Di Giulio Meotti da Il Foglio del 21/10/2022
Roma. Mentre al Senato italiano tiene banco la proposta Gasparri di dare diritti giuridici al concepito, al Senato francese è stata bocciata la proposta di inserire in Costituzione il diritto di aborto. Il disegno di legge dell’ambientalista Mélanie Vogel ha visto 172 voti contrari contro 139 favorevoli. Anche alcuni membri della maggioranza macroniana hanno votato contro, come il centrista Loïc Hervé. Il filosofo ateo e materialista Michel Onfray questa settimana sul Figaro critica il clima che si respira: “Maternità surrogata, utero in affitto, vendita di bambini, acquisto di ovociti, aborto a nove mesi: siamo entrati in un mondo post cristiano. Un po’ come sant’Agostino, possiamo assistere al crollo di un mondo, quello del giudeo-cristianesimo, senza ancora vedere come sarà quello a venire. Tuttavia, possiamo già dire che il XXI secolo sarà quello della reificazione. Ci muoviamo verso una civiltà in cui il transumanesimo darà un senso al mondo e sarà la via maestra che conduce al postumano”.
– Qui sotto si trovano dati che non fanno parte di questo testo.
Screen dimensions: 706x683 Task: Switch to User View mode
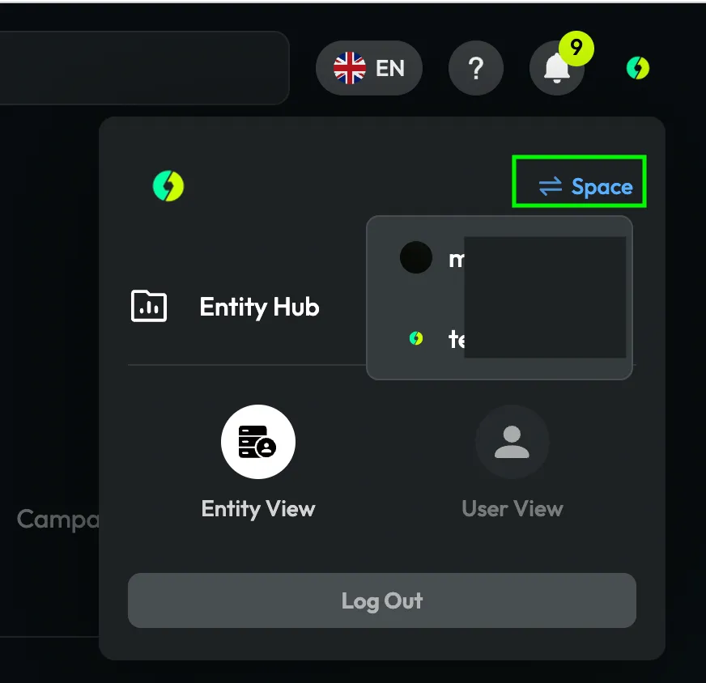(512, 463)
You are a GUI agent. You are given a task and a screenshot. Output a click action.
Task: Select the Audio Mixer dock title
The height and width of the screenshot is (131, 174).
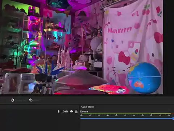(87, 107)
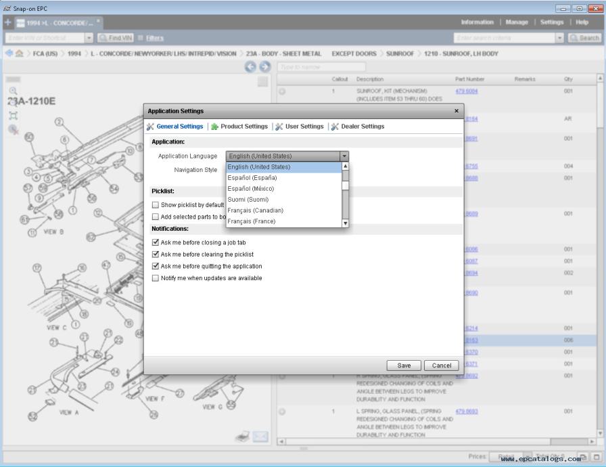Click the Cancel button

click(441, 365)
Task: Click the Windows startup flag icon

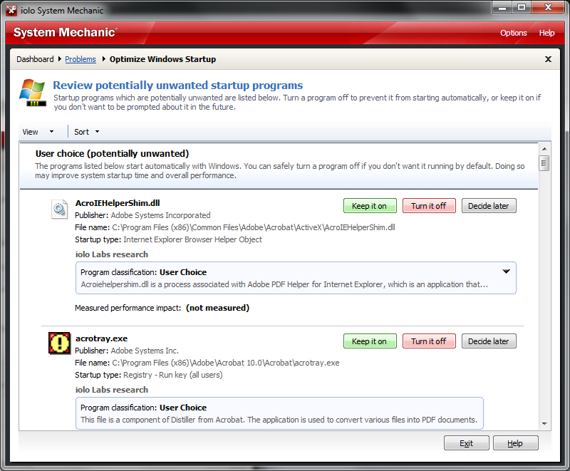Action: click(x=33, y=93)
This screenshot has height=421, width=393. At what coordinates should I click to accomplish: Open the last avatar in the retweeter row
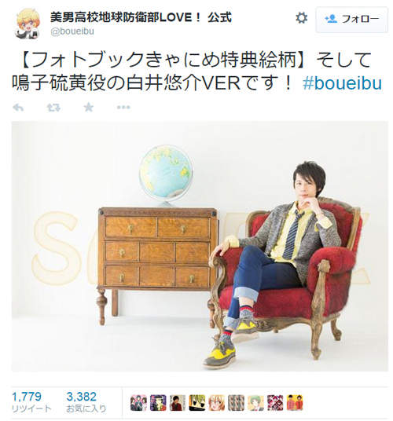click(295, 403)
Legalizzato nel 1974, il diritto all’aborto in Francia è sancito dalla legge Veil che potrebbe essere modificata o abrogata da un’altra legge. Per questo la richiesta di inserirlo in Costituzione. Ma come spiega sul Figaro Nicolas Bauer dell’European Centre for Law and Justice, soltanto un paese al mondo ha finora inserito il diritto di aborto in costituzione: la Yugoslavia socialista. “E’ un diritto umano decidere liberamente sulla nascita dei propri figli”, recitava l’articolo voluto nel 1974 da Tito.
Questo diritto all’aborto poteva essere esercitato fino a dieci settimane di gravidanza (già nel 1952 la Yugoslavia titina lo aveva depenalizzato). Dopo lo scioglimento della federazione socialista, i paesi che la componevano avrebbero soppresso o modificato quel diritto costituzionale. Un anno prima, nel 1973, la giurisprudenza americana aveva codificato l’aborto nella famosa sentenza Roe vs Wade, che la Corte suprema ha cancellato a giugno con la sentenza Dobbs vs Jackson. La Costituzione socialista del 1974, nota soprattutto per aver proclamato Tito “presidente a vita”, venne presto dimenticata e considerata un punto di riferimento imbarazzante.
Come racconta Renata Salecl ne La tirannia della scelta (Laterza), “nella Yugoslavia socialista della mia infanzia, il ricorso all’aborto era facile”. Forse un po’ troppo. Il tasso di aborto totale in Serbia è stato stimato a 2,76, il doppio del tasso di fertilità totale e tra i più alti in Europa e nel mondo.
Il paese europeo che ha codificato in legge l’aborto quattro anni prima dell’Italia ha deciso dunque che deve restare di competenza del Parlamento, della politica e della società e non può diventare una bandiera costituzionale. Anche considerando che, secondo i dati del Dipartimento di ricerca, studi, valutazione e statistica (Drees), nel 2021 in Francia sono stati registrati 223.300 aborti a fronte di 700 mila nascite. Una gravidanza francese su tre è interrotta.
E’ il diritto alla vita, più che all’aborto, a essere oggi in discussione in Francia. O per dirla con il filosofo Paul Ricoeur, di cui Emmanuel Macron fu assistente all’università, “i tecnici dicono che tutto quello che si può fare è permesso, dato che lo si può fare. No! Ci sono delle cose che non si possono fare. Non tutto è permesso solo perché tutto è possibile. Come trovare il limite, come limitarsi in ciò che si può fare, se non praticando la phronesis?”. L’antica saggezza.